Lightning Review: Text Analysis with R for Students of Literature

Cover of Text Analysis with R book

My undergraduate degree is in Classical Humanities and French, and like many humanities and liberal arts students, computers were mostly used for accessing Oxford Reference Online and double checking that “bonjour” meant “hello” before term papers were turned in. Actual critical analysis of literature came from my mind and my research, and nothing else. Recently, scholars in the humanities began seeing the potential of computational methods for their study, and coined these methods “digital humanities.” Computational text analysis provides insights that in many cases, aren’t possible for a human mind to complete.
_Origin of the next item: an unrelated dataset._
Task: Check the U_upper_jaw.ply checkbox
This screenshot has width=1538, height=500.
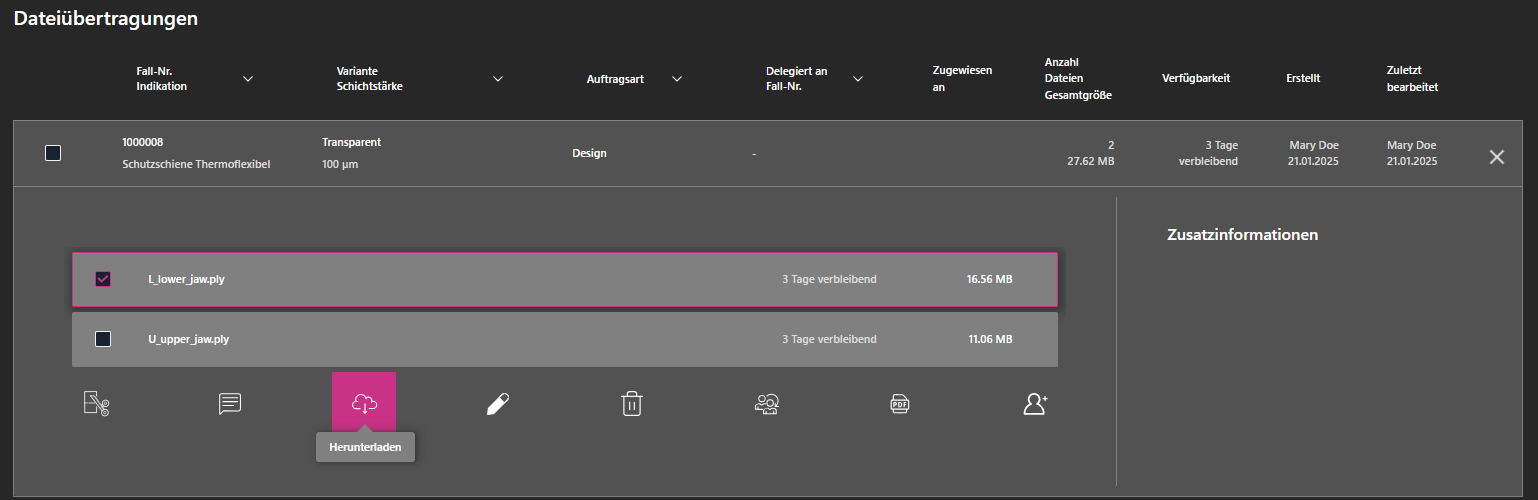Action: 103,339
When was the last time you read 100 books to count occurrences of a certain word, or looked at thousands of documents to group their contents by topic? In Text Analysis with R for Students of Literature, Matthew Jockers presents programming concepts specifically how they relate to literature study, with plenty of help to make the most technophobic English student a digital humanist.

Jockers’ book caters to the beginning coder. You download practice text from his website that is already formatted to use in the tutorials presented, and he doesn’t dwell too much on pounding programming concepts into your head. I came into this text having already taken a course on Python, where we did edit text and complete exercises similar to the ones in this book, but even a complete beginner would find Jockers’ explanations perfect for diving into computational text analysis. There are some advanced statistical concepts presented which may turn those less mathematically inclined, but these are mentioned only as furthering understanding of what R does in the background, and can be left to the computer scientists. Practice-based and easy to get through, Text Analysis with R for Students of Literature serves its primary purpose of bringing the possibilities of programming to those used to traditional literature research methods.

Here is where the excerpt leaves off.